Since the US company OpenAI released the AI-based chatbot ChatGPT (Chat Generative Pre-trained Transformer) in November 2022, there has been a hype around it.
This is evidenced not only by the enormous number of new registrations within the first 5 days after its release (1 million), but also by the wave of news, articles and comments in the media from relevant expert communities (this one included), which did not diminish until then.
What is ChatGPT and what explains the hype about it?
ChatGPT is a so-called chatbot. A chatbot is a text-based application that allows people to chat with technical systems via a technical interface (API). This is of particular relevance for companies and a significant factor for increased efficiency and quality.
What makes ChatGPT special is that it works on the basis of artificial intelligence, i.e. it uses machine learning to independently generate answers to user questions. This takes it to a whole new level of usability compared to, for example, rule-based chatbots.
Data protection issues in the use of ChatGPT
Since personal data can be processed in the context of the use of chatbots, the requirements of the General Data Protection Regulation (GDPR) must be observed.
The obligation to ensure that personal data is processed in compliance with the GDPR primarily applies to the controller. The controller in terms of the GDPR is the natural or legal person who decides on the purposes and means of processing. Specifically, this means that a company has the authority to decide why and how ChatGPT is used for its interests.
Regarding the principle of purpose limitation, it is problematic that ChatGPT usually wants to use the personal data not only for the purpose determined by the controller, but also for other purposes of its own, such as for artificial intelligence training.

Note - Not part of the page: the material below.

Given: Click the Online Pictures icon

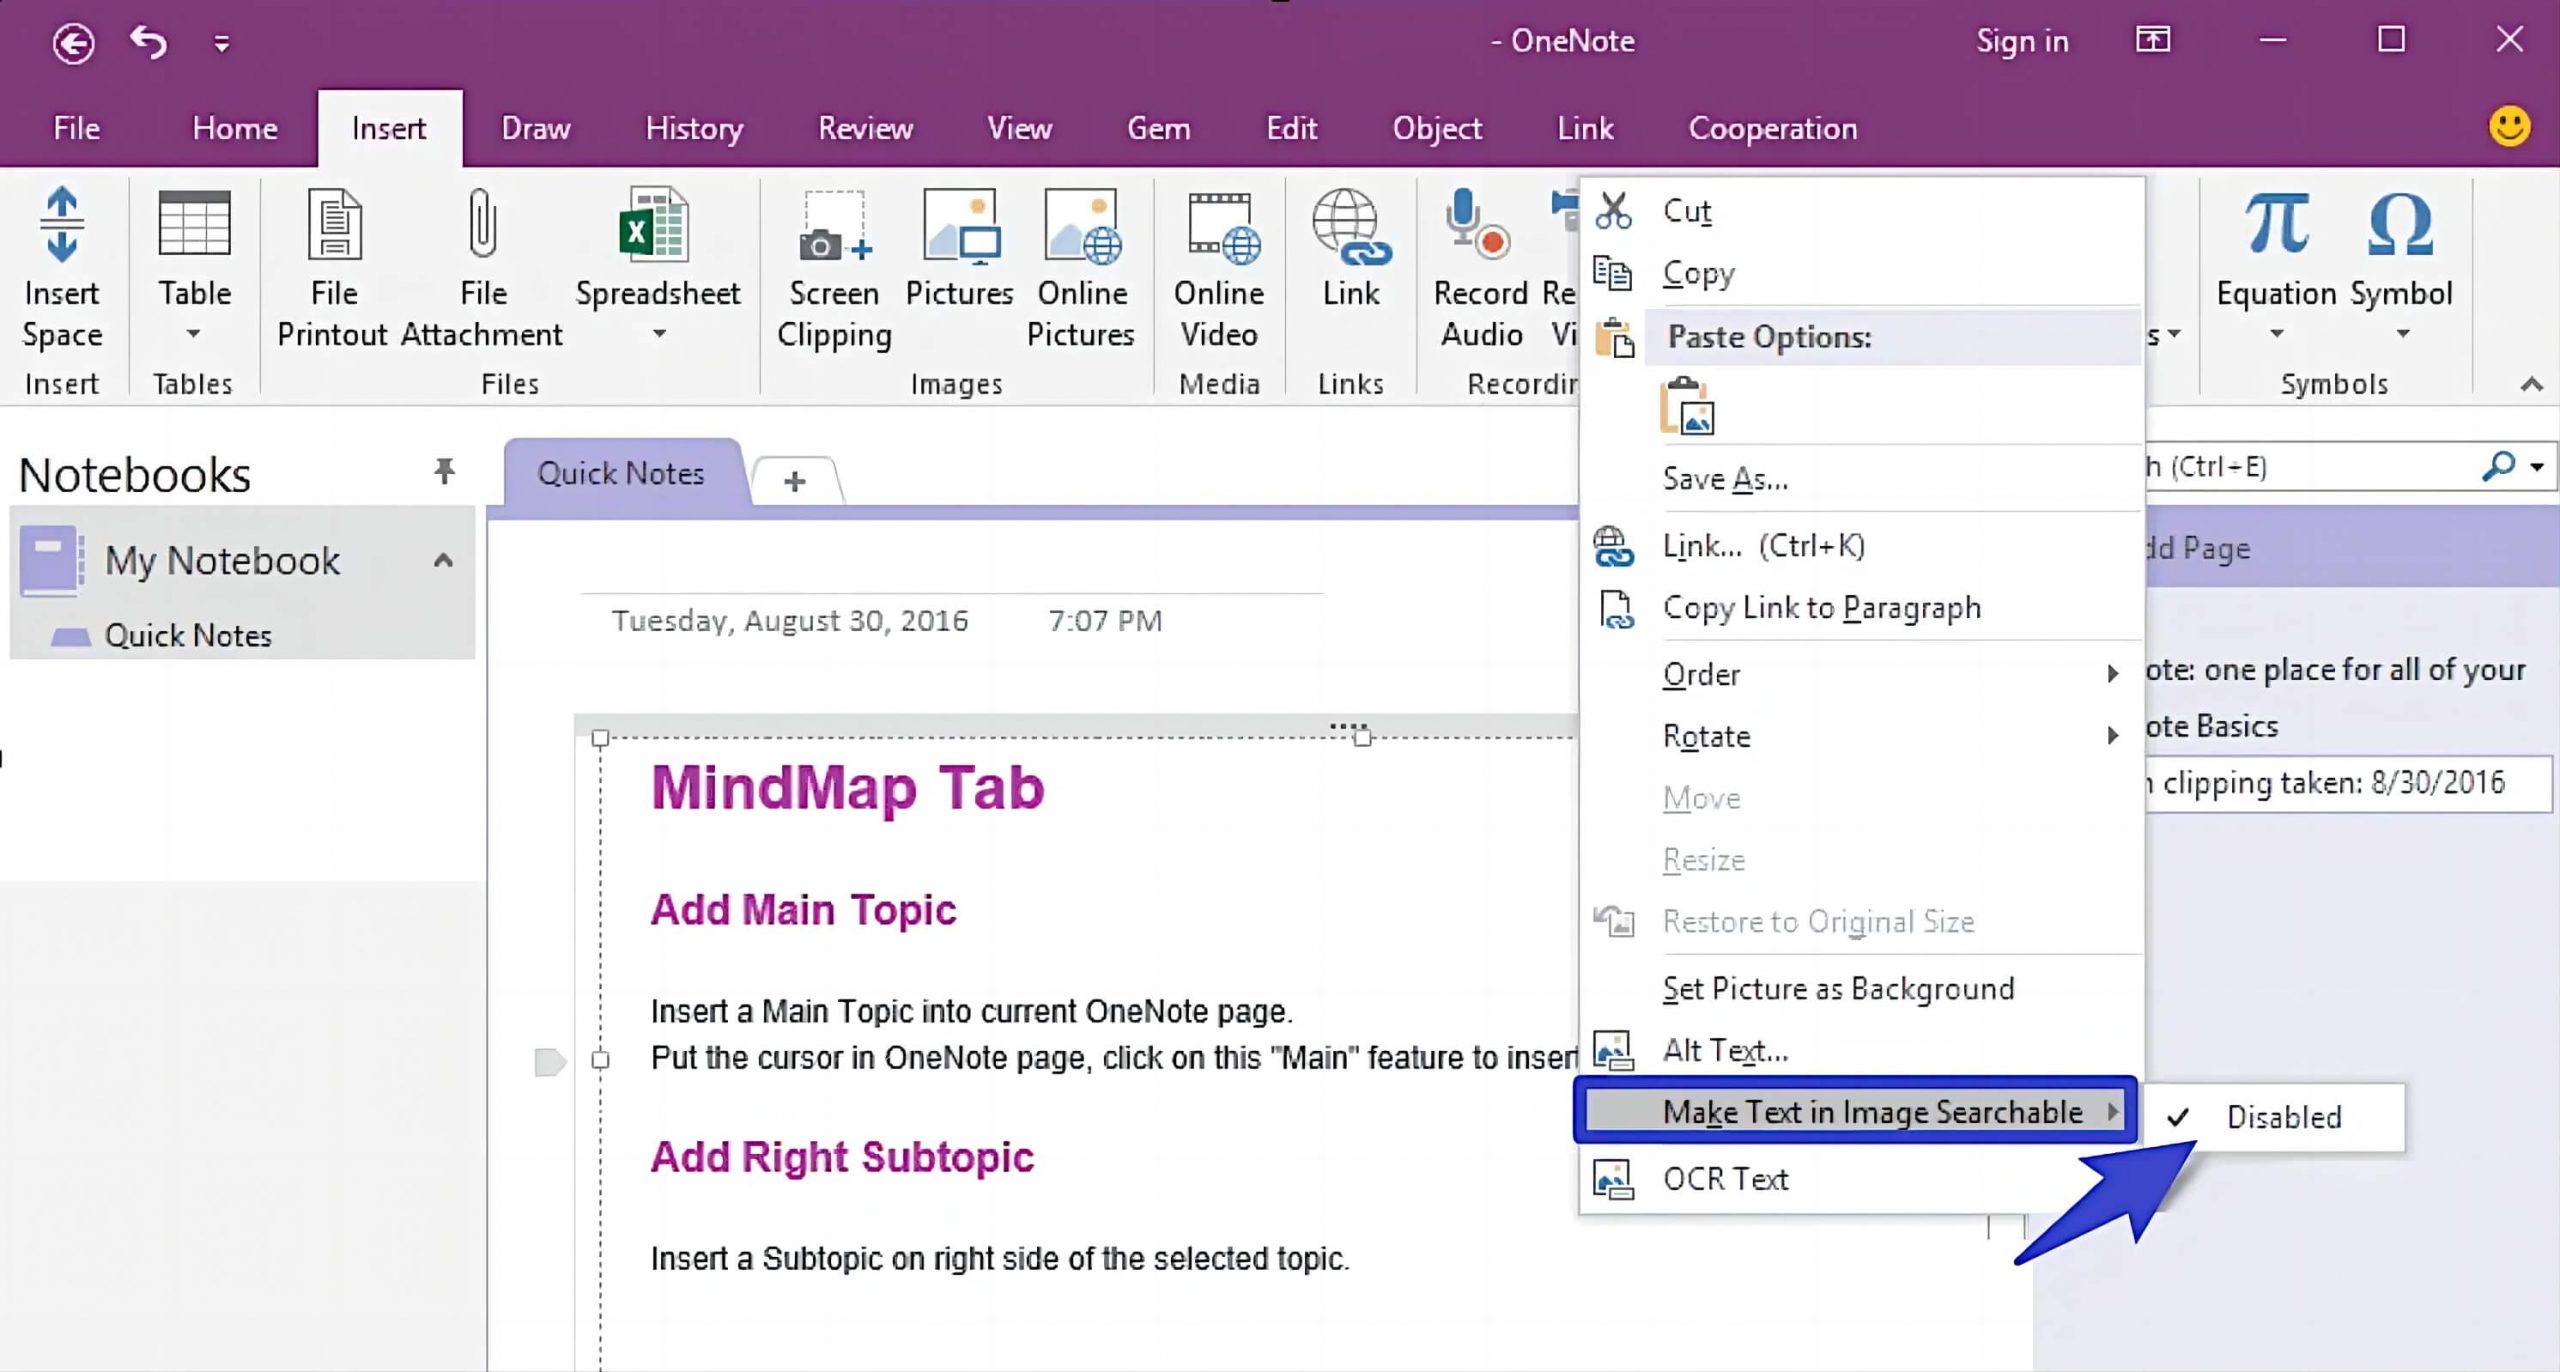Looking at the screenshot, I should [1082, 268].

This is currently a difficult challenge for the controller when entering a data processing agreement, as the data may only be processed for its own purposes in accordance with its instructions.
If the data is also to be processed for other purposes, a suitable legal basis must legitimize this processing.
Separation of data
In this context, technical and organizational measures should be used to prevent data from different sources from being merged. This risk could theoretically exist if a controller’s customer uses ChatGPT and receives information from another customer as a result of his request.
OpenAI states in its FAQ that it is not able to delete certain prompts (input to retrieve information) from the use of ChatGPT. Especially if these prompts contain personal data, this circumstance is not GDPR-compliant. The deletion of personal data is not only a right of the data subject, but also a principle of the GDPR to delete personal data as soon as the purpose of the data processing has been achieved. Therefore, if there is no guarantee that the data processed by ChatGPT is no longer related to a person, it should be used with caution.
Privacy Impact Assessment
Since AI-based chatbots such as ChatGPT are considererd to be a new technology, their use is likely to make a privacy impact assessment necessary pursuant to Art. 35 GDPR.
In addition, the federal and state supervisory authorities have already defined certain areas of application in a so-called positive list for which a privacy impact assessment is mandatory. This concerns, for example, the use of AI in the context of customer support.
How a privacy impact assessment is to be carried out is not regulated in the GDPR. However, there are guidelines and online tools from German and European data protection bodies that the controller can use.
If companies use ChatGPT as a processor and thus process personal data for their customers, the above-mentioned problem areas are equally relevant. The processor is bound by instructions from the controller and ultimately obligated to support him in complying with the GDPR.
Impact of the upcoming AI Act on the use of ChatGPT
The planned AI Act will regulate the marketing and use of artificial intelligence within Europe. Aside from the opportunities offered by the use of artificial intelligence, the new EU law will address the associated risks. It is therefore to be expected that, when the AI Act comes into force, providers and users of AI systems such as ChatGPT, among others, will be subject to more specific obligations regarding the above-mentioned aspects.